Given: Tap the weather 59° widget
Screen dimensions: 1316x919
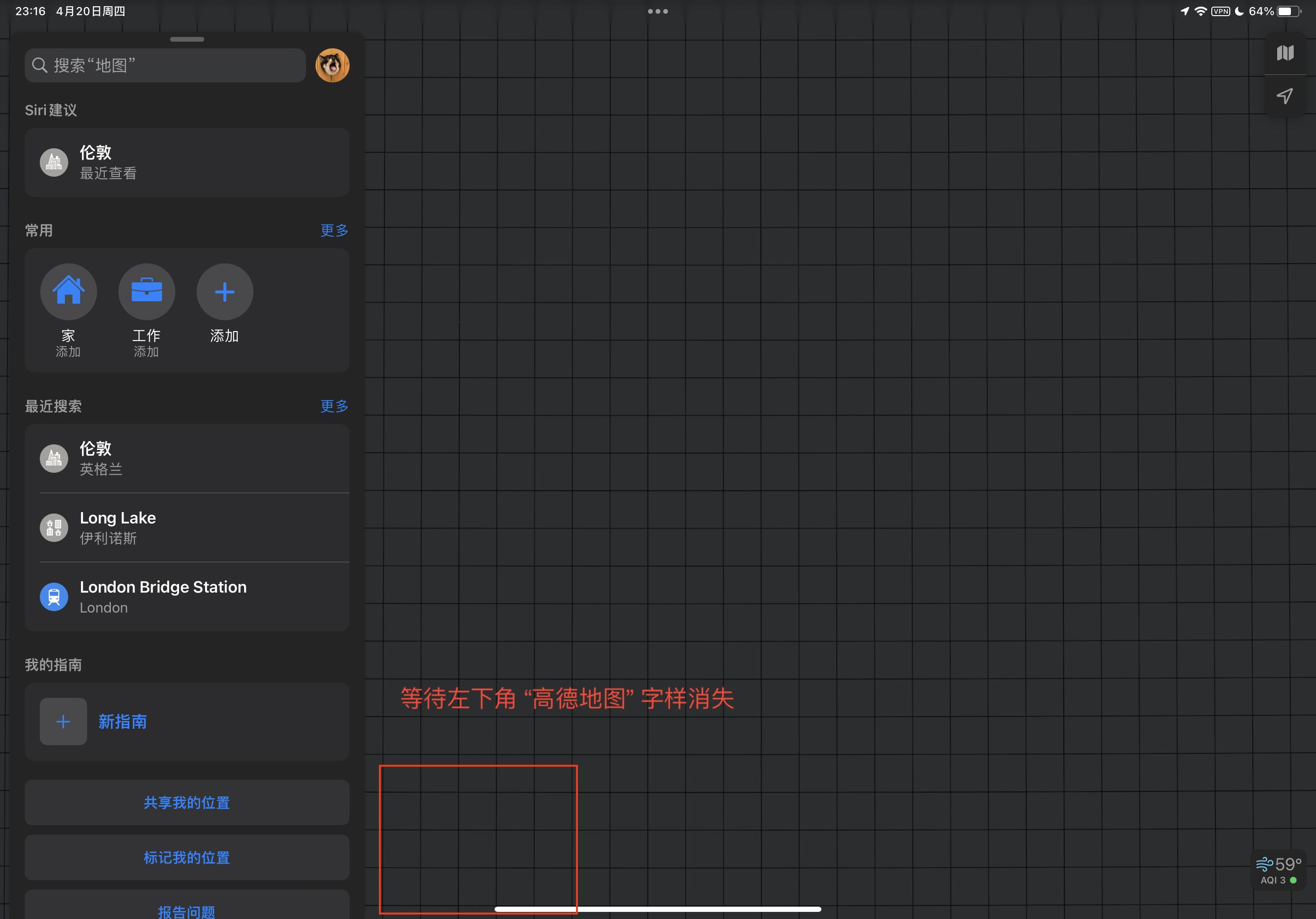Looking at the screenshot, I should [x=1278, y=870].
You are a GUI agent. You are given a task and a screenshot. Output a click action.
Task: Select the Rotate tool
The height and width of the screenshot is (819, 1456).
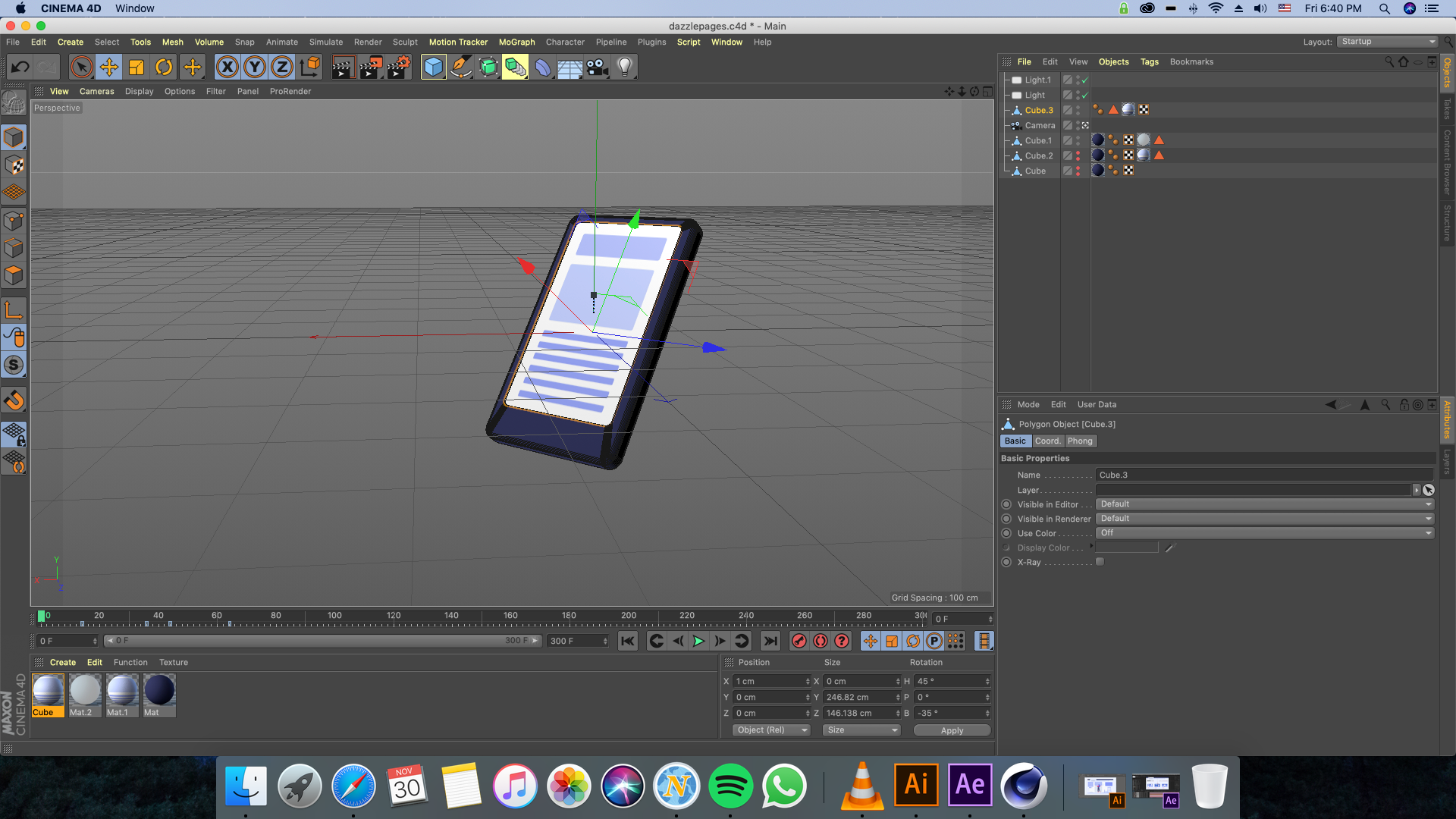[164, 67]
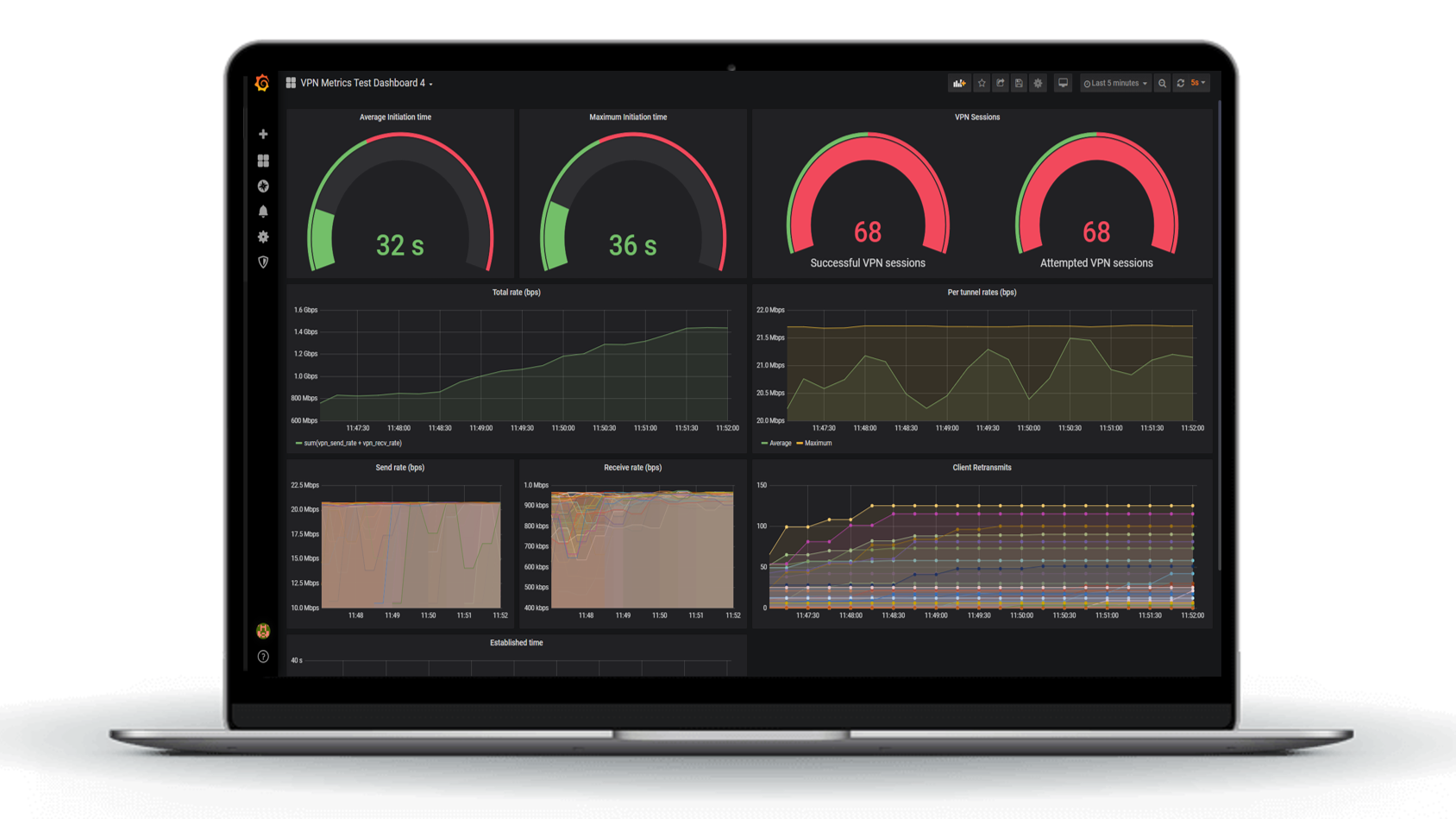Toggle the Average series in Per tunnel legend

[x=781, y=443]
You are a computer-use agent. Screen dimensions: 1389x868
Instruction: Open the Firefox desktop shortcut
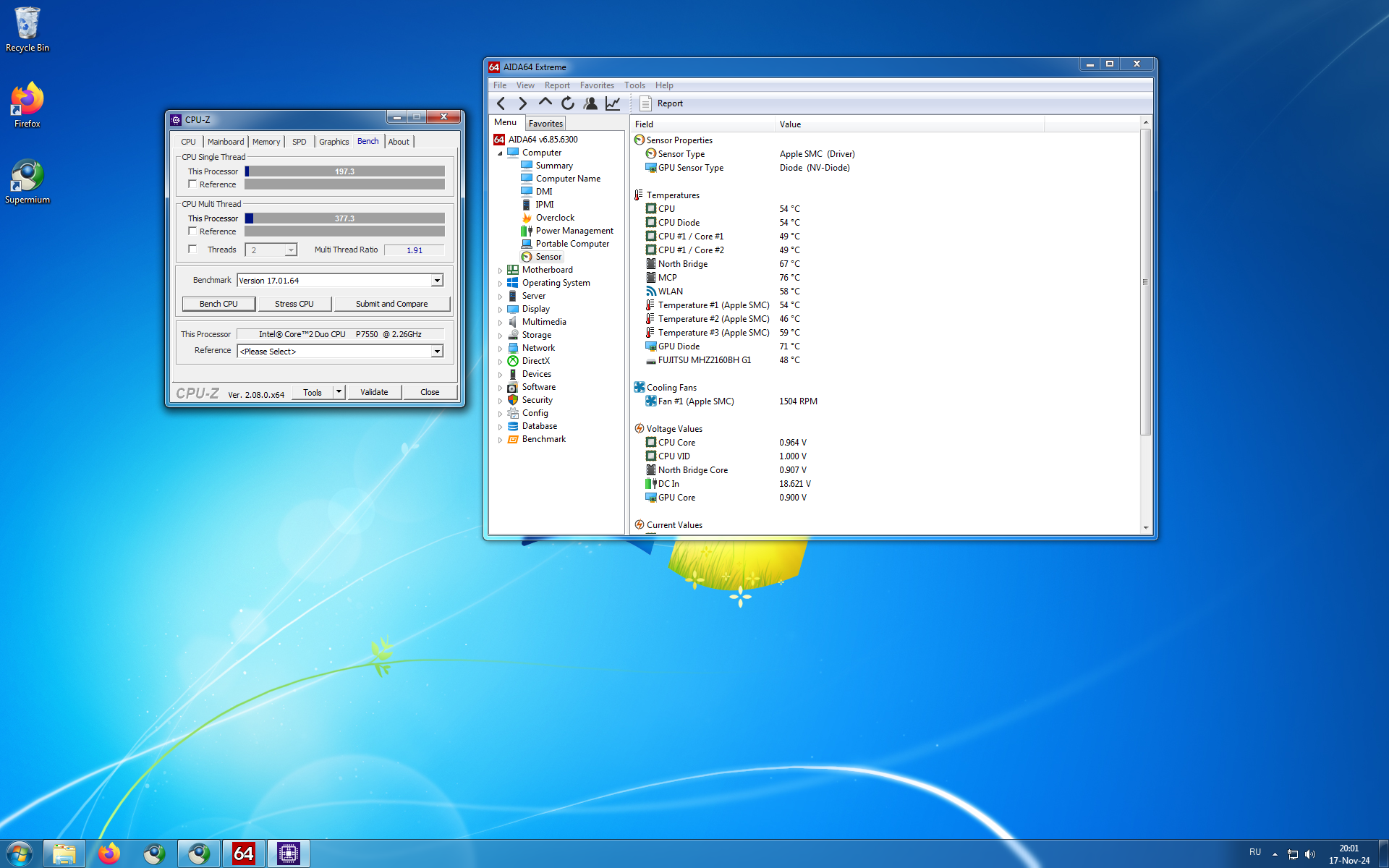point(27,105)
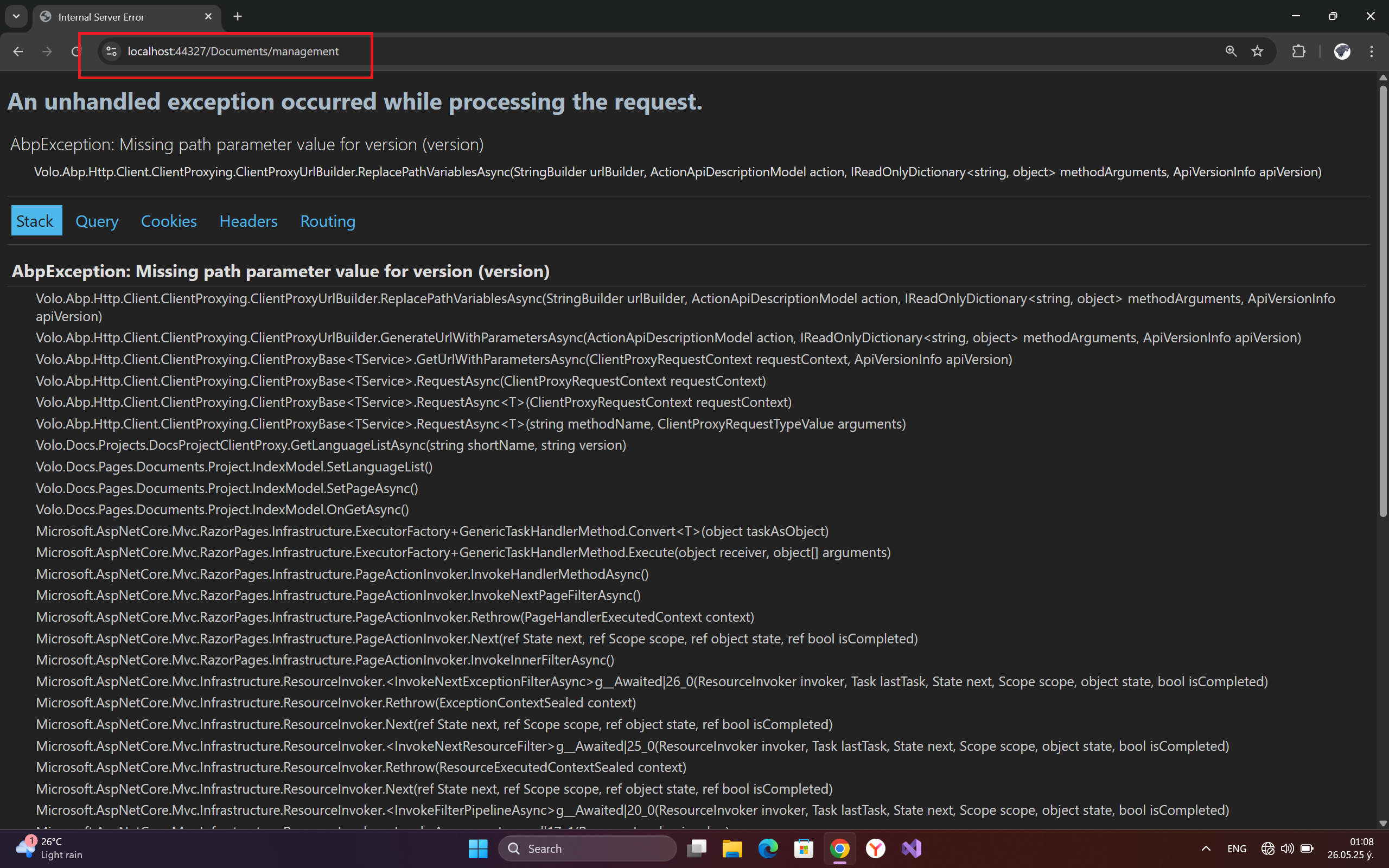Open the Chrome profile avatar
This screenshot has width=1389, height=868.
[x=1342, y=52]
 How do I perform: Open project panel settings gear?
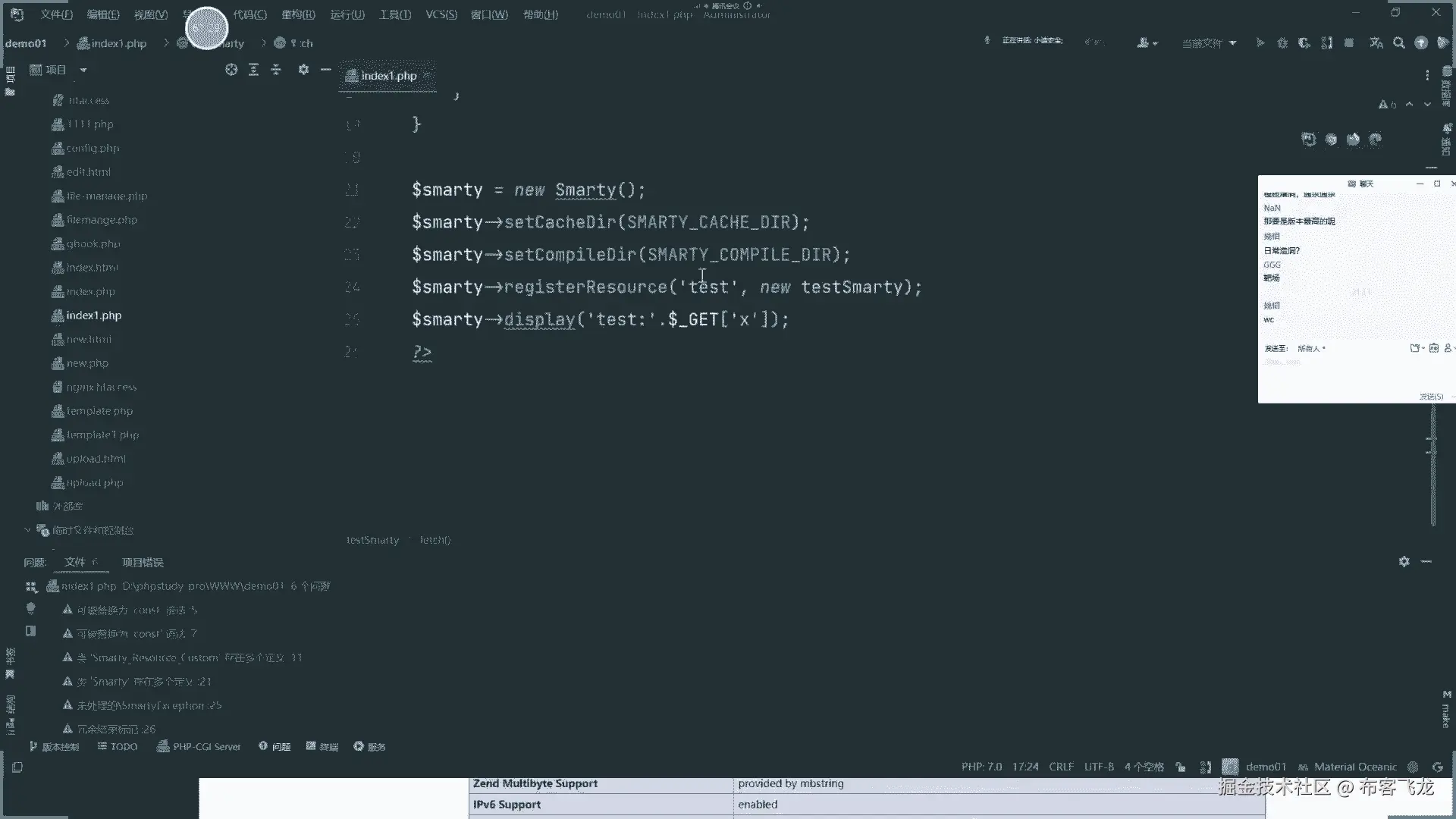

*Instructions to follow*. For this exercise, transcribe exactly only the lines from the one containing "The height and" through the end of the listing, inclusive, without the pictures.

*Answer box*.
The height and width of the screenshot is (819, 1456).
[164, 67]
Toggle the Average series in Per tunnel legend

[x=781, y=443]
You are a computer-use agent. Screen dimensions: 1389x868
Instruction: Open the Firefox desktop shortcut
point(27,105)
Open the Chrome profile avatar
This screenshot has width=1389, height=868.
[x=1342, y=52]
 How do I perform: Open project panel settings gear?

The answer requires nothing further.